**** THE DATA

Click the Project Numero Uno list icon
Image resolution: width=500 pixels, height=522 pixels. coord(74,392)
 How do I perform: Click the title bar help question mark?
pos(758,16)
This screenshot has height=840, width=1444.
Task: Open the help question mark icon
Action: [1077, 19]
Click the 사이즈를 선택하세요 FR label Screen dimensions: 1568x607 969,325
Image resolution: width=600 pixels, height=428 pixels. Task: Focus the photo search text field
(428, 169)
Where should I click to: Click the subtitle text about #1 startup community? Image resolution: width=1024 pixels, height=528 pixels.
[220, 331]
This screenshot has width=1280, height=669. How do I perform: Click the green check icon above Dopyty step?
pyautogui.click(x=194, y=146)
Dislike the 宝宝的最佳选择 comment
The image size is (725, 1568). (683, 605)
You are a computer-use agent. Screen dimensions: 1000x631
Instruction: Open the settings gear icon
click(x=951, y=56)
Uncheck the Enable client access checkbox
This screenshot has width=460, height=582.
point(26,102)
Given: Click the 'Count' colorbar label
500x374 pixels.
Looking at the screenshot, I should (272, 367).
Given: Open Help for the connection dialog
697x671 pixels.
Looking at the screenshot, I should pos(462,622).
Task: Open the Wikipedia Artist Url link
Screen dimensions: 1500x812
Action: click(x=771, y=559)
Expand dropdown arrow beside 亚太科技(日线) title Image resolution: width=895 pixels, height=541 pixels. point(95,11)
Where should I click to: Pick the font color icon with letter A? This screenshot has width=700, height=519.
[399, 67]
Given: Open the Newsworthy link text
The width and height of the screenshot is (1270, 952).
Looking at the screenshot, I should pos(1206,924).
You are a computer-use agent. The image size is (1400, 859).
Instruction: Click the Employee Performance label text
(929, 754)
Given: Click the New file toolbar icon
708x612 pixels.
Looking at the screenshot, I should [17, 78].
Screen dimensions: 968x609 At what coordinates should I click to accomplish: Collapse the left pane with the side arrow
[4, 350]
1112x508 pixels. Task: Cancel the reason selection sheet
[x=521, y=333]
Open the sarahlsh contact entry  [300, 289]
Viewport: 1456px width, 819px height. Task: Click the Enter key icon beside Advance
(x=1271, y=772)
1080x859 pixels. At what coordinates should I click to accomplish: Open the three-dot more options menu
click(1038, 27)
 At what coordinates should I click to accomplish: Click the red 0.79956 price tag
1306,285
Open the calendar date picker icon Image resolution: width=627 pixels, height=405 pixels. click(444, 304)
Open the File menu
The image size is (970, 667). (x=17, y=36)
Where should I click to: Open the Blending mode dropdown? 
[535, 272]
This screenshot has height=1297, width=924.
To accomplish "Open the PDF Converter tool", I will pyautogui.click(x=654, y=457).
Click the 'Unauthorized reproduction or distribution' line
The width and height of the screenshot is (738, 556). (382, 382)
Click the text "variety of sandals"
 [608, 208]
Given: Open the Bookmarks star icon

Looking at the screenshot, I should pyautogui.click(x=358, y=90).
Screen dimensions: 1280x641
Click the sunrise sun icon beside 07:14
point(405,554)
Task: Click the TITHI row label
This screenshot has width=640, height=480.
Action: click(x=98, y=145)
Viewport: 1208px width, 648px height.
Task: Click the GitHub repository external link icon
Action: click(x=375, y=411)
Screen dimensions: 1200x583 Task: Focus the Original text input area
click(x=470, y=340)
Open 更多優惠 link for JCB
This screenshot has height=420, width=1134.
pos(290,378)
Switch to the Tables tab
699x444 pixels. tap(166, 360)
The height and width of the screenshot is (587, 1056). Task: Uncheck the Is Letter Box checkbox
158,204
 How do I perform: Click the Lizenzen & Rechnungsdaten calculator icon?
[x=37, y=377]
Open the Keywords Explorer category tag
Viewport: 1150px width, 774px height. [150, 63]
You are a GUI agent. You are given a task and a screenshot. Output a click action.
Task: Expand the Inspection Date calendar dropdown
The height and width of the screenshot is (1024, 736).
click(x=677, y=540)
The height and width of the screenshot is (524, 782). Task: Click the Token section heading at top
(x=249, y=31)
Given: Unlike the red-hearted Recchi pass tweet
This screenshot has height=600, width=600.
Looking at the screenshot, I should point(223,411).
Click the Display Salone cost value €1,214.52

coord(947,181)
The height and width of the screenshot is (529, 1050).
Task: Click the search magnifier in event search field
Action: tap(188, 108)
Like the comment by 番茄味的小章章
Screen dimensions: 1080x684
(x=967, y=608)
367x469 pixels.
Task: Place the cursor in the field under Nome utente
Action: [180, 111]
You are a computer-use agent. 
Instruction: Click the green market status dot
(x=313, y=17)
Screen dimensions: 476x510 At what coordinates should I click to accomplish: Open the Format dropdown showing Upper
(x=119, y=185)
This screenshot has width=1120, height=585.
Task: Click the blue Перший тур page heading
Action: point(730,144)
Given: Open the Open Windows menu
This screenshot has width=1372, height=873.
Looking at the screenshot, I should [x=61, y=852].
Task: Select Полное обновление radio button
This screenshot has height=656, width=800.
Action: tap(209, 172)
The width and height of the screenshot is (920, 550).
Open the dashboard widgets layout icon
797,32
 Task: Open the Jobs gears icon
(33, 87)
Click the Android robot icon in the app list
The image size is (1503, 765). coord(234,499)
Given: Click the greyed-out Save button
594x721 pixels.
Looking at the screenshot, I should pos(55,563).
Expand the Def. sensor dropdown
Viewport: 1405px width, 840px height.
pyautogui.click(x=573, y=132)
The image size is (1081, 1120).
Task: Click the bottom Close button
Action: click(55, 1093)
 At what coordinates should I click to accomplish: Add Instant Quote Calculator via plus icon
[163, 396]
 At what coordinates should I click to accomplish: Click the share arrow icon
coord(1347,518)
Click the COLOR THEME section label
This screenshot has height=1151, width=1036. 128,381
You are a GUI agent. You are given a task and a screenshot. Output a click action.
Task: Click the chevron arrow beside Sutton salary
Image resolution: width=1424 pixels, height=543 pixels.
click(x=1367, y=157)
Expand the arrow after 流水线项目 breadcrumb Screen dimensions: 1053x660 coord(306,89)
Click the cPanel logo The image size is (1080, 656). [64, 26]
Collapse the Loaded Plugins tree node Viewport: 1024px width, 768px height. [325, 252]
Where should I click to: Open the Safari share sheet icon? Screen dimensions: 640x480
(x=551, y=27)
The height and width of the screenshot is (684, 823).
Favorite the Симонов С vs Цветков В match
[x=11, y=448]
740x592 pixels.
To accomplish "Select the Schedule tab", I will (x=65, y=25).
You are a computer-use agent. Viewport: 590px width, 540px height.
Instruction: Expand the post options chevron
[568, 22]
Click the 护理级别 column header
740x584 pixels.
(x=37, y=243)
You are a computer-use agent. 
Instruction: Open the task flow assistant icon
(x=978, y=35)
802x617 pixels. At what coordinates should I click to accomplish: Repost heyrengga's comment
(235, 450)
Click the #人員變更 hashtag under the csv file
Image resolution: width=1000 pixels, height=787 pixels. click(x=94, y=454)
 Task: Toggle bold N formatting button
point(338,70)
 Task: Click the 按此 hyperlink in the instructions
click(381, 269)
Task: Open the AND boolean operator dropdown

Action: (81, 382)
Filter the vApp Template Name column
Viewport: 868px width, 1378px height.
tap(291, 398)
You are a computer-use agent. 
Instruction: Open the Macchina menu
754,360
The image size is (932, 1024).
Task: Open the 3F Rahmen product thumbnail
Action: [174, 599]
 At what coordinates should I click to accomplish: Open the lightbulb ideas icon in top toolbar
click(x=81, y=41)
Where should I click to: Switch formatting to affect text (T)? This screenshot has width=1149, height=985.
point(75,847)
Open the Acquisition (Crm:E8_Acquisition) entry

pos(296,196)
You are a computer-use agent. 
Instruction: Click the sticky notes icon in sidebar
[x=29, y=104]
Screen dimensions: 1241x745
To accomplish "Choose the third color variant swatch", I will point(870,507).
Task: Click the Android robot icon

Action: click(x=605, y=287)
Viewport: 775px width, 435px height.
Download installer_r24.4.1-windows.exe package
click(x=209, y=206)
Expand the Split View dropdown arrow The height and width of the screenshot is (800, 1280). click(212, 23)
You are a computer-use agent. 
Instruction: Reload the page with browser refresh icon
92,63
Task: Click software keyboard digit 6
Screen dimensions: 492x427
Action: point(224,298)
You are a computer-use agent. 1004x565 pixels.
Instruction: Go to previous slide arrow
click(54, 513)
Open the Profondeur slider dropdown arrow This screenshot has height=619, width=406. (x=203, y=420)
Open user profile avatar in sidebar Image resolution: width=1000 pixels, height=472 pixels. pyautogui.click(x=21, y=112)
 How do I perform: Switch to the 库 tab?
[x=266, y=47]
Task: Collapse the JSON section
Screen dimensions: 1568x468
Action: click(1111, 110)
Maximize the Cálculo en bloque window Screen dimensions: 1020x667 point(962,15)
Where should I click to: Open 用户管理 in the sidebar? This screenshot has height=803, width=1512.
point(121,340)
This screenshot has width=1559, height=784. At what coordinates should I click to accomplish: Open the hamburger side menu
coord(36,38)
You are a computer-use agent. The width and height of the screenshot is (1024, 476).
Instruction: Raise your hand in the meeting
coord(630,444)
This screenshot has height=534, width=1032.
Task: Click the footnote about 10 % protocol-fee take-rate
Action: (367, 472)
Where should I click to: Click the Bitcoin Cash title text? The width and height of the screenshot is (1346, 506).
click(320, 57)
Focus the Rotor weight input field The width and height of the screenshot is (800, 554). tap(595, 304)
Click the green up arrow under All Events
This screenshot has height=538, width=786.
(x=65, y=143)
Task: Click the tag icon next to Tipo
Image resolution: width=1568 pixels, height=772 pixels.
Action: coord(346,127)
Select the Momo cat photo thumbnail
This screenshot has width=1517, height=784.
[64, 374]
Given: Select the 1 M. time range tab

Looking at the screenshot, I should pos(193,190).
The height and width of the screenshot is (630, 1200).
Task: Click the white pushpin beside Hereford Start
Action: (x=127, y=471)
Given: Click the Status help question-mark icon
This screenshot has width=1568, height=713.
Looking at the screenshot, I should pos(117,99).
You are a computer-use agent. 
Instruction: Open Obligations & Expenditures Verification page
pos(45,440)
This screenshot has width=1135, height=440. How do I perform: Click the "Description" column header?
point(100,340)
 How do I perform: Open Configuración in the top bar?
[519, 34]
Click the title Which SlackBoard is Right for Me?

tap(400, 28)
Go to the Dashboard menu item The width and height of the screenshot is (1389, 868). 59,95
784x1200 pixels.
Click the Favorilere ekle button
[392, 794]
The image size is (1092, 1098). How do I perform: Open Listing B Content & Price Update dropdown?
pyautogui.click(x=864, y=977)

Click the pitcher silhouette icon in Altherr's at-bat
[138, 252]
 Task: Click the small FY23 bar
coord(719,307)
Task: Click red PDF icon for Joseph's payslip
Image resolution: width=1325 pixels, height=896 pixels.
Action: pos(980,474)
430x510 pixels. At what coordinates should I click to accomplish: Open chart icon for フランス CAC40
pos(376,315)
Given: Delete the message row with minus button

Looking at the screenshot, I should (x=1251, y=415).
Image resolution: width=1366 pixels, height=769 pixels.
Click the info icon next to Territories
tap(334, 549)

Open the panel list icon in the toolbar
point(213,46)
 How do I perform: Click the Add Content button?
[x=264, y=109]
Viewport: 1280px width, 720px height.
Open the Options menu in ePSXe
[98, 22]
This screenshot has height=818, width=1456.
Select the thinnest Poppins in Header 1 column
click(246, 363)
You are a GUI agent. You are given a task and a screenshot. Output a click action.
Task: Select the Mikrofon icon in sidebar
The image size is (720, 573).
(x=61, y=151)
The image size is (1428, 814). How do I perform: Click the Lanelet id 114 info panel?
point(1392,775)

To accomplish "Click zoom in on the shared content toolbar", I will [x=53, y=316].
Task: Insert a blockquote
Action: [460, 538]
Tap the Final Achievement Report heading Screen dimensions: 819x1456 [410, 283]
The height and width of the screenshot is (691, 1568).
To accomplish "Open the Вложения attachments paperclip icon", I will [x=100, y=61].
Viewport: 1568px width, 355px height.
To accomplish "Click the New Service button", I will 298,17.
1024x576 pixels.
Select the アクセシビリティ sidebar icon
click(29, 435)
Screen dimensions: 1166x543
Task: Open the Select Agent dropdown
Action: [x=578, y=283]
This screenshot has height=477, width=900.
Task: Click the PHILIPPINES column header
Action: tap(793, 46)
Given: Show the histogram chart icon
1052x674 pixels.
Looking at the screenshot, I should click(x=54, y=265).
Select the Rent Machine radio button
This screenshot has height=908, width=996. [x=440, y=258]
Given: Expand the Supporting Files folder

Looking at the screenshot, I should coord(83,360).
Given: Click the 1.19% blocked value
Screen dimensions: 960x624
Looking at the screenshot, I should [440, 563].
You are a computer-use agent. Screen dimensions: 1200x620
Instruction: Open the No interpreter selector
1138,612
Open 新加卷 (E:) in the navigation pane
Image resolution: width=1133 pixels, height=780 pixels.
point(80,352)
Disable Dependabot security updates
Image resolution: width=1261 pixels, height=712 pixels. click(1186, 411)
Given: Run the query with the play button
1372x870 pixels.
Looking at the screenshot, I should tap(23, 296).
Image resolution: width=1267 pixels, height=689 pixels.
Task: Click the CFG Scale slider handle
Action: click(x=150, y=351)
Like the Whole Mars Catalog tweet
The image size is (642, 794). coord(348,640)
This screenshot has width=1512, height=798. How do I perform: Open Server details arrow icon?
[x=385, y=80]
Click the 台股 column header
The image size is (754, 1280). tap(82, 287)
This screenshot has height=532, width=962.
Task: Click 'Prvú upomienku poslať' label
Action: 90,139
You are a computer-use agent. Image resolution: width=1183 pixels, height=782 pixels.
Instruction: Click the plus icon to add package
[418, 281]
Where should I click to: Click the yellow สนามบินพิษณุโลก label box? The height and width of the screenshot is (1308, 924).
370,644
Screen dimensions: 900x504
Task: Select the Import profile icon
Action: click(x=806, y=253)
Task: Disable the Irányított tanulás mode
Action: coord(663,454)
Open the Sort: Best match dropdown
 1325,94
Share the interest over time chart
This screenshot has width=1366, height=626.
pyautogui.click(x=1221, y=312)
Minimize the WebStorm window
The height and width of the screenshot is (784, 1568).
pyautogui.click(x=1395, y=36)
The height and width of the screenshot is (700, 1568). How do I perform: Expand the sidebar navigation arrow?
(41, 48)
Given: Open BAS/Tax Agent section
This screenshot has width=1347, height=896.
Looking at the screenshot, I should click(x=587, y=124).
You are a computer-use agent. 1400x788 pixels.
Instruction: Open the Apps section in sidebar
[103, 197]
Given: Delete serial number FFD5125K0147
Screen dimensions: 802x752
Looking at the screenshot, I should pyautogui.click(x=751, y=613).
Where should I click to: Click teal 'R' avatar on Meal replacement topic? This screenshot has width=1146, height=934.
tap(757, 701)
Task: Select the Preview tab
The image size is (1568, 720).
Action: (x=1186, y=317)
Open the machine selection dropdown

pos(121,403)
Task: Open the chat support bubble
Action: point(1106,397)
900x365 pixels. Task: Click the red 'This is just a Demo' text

********

PROBLEM
Read through the entries and copy every line that includes "calendar".

WRITTEN REPLY
Open the calendar date picker icon Image resolution: width=627 pixels, height=405 pixels. click(444, 304)
Task: Expand the Inspection Date calendar dropdown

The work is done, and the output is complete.